In the records that follow, find each line with "Task" and pull it out.

--- INPUT MATERIAL Enclosed Below ---

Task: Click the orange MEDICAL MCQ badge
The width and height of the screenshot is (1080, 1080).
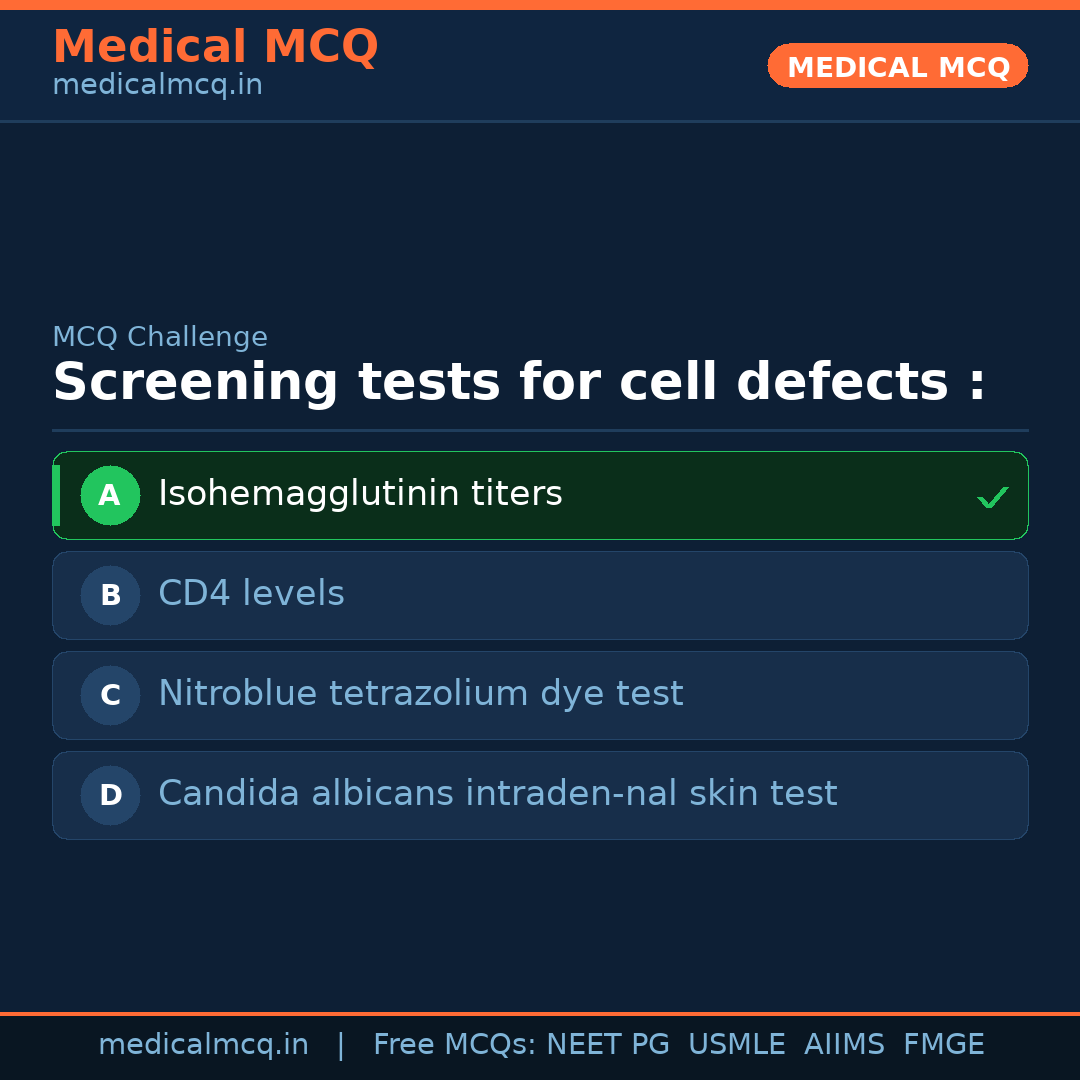Action: tap(898, 67)
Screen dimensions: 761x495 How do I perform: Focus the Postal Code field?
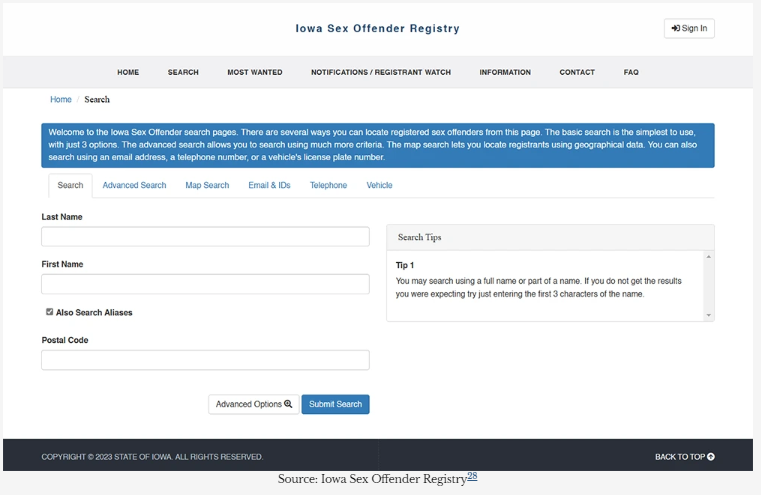click(x=205, y=360)
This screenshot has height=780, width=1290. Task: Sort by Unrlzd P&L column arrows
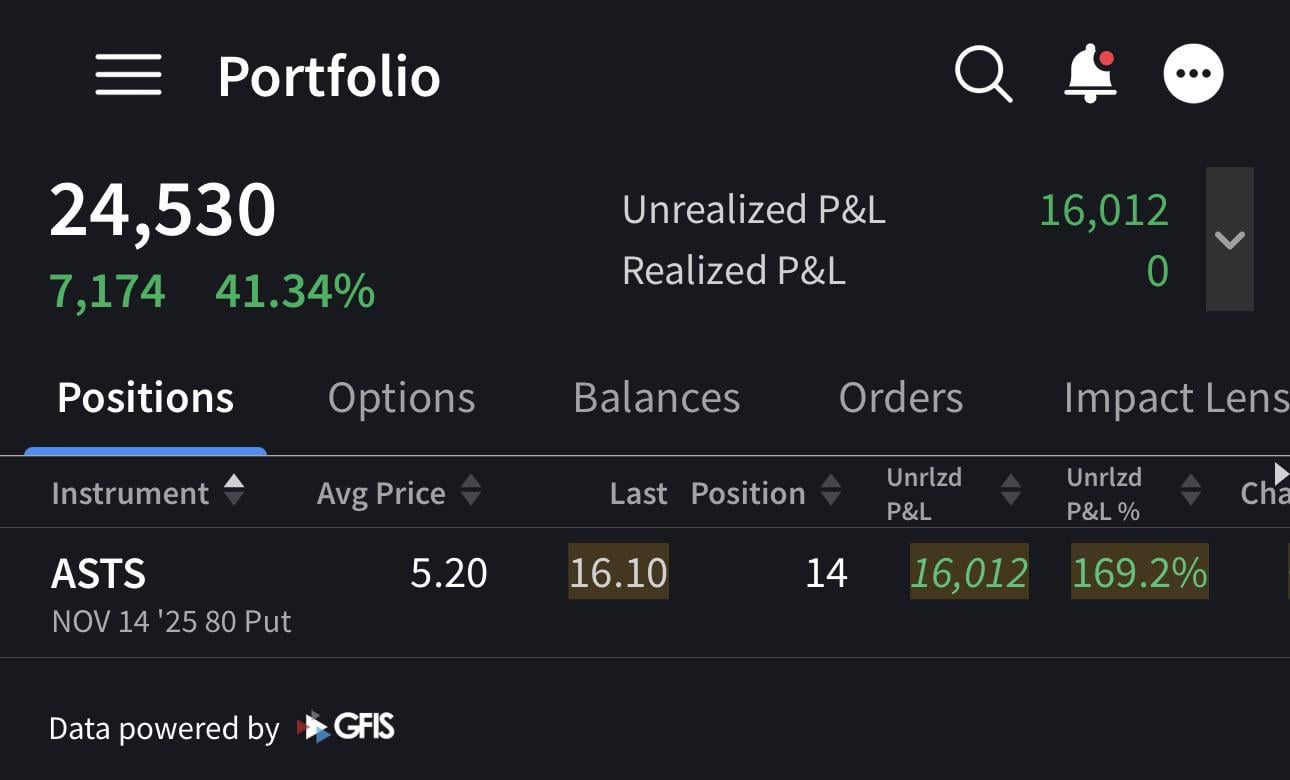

--- End of Enclosed INPUT MATERIAL ---

SOLUTION:
Task: Click the orange MEDICAL MCQ badge
This screenshot has height=780, width=1290. Task: Sort by Unrlzd P&L column arrows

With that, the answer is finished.